▶ Problem to work on
Everything in the listing below from the line containing "The image size is (1632, 795)." through the line containing "Task: Share Jennie Kim's reply" must be repeated exactly; the remaining lines are not wanted.

▶ Data section
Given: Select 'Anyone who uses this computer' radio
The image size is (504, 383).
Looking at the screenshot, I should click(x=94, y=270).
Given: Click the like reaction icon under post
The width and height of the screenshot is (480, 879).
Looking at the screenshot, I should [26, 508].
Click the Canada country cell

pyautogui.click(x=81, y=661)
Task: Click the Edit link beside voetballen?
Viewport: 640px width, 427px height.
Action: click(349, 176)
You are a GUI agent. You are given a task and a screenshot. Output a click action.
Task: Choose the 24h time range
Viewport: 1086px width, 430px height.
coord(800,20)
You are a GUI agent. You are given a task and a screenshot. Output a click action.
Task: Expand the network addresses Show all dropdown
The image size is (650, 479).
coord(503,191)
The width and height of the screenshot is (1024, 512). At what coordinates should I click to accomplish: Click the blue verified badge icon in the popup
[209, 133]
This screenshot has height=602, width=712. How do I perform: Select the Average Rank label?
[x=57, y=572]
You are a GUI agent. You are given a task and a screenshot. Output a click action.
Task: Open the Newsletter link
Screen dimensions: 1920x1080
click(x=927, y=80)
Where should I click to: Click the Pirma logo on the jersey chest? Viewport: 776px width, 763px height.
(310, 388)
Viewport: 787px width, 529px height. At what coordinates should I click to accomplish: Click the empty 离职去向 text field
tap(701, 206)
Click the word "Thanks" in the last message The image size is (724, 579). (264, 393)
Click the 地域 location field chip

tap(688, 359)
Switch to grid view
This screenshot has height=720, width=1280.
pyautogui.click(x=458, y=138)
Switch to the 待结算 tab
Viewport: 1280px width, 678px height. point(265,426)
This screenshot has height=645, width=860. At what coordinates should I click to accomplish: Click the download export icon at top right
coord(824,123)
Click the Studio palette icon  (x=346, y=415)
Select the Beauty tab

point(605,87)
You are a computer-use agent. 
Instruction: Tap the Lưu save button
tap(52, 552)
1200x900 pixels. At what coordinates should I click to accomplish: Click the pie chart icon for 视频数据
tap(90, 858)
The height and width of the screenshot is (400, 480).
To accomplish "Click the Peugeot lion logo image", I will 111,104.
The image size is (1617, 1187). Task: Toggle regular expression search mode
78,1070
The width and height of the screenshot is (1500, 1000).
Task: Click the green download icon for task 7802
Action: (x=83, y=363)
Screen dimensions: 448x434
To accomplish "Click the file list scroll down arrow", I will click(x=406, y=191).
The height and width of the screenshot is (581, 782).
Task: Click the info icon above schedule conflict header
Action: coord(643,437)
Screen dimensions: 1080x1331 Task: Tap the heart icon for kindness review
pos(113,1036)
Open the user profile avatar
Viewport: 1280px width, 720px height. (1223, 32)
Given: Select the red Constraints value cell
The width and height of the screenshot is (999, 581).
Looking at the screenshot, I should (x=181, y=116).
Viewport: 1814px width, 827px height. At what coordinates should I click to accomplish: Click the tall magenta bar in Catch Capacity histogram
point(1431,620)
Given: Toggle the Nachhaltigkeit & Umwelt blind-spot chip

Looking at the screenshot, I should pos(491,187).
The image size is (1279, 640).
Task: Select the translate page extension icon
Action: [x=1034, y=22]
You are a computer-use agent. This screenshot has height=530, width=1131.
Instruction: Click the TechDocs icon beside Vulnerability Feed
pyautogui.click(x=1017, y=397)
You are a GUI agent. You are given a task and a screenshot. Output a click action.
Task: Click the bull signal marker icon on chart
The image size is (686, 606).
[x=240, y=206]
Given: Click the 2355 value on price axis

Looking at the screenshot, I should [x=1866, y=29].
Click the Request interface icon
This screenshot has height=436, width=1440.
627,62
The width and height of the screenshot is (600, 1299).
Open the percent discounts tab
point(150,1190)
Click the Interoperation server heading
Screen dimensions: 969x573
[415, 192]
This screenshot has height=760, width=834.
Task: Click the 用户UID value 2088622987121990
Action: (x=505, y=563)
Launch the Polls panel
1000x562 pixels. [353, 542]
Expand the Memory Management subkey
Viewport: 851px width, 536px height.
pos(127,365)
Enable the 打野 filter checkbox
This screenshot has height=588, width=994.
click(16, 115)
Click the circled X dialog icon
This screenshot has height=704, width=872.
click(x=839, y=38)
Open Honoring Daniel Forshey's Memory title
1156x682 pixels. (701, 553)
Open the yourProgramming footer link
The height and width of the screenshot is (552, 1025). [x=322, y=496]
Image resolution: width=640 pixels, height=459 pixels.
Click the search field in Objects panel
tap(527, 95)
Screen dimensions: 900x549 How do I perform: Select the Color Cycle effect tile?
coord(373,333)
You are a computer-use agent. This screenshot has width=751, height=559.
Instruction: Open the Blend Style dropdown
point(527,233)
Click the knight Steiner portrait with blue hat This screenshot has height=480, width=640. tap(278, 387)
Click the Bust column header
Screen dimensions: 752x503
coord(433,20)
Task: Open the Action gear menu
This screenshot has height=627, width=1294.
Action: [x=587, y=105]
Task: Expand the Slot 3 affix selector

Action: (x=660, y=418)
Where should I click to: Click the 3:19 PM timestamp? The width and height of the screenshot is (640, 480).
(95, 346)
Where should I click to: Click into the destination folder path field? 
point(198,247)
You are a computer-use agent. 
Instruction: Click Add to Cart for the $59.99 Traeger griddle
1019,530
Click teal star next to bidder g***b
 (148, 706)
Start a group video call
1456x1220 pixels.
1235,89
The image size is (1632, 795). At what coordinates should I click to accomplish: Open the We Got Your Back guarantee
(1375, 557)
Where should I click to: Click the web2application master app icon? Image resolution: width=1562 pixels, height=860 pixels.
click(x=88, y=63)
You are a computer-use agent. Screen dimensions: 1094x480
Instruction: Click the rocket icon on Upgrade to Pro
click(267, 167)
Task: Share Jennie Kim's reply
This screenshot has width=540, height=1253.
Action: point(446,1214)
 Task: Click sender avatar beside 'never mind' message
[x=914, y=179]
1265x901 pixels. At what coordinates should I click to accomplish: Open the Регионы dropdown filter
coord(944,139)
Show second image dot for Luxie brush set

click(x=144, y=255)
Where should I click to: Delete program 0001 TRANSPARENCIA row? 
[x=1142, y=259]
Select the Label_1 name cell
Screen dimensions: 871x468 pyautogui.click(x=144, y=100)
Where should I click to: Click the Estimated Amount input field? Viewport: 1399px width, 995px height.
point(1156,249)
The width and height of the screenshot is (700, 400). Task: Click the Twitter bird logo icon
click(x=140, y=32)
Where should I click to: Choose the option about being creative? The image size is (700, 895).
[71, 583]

▶ Final answer
The image size is (1632, 795). At what coordinates should I click to accomplish: Open the We Got Your Back guarantee
(1375, 557)
Where should I click to: Click the web2application master app icon? Image resolution: width=1562 pixels, height=860 pixels.
click(x=88, y=63)
You are a computer-use agent. Screen dimensions: 1094x480
Instruction: Click the rocket icon on Upgrade to Pro
click(267, 167)
Task: Share Jennie Kim's reply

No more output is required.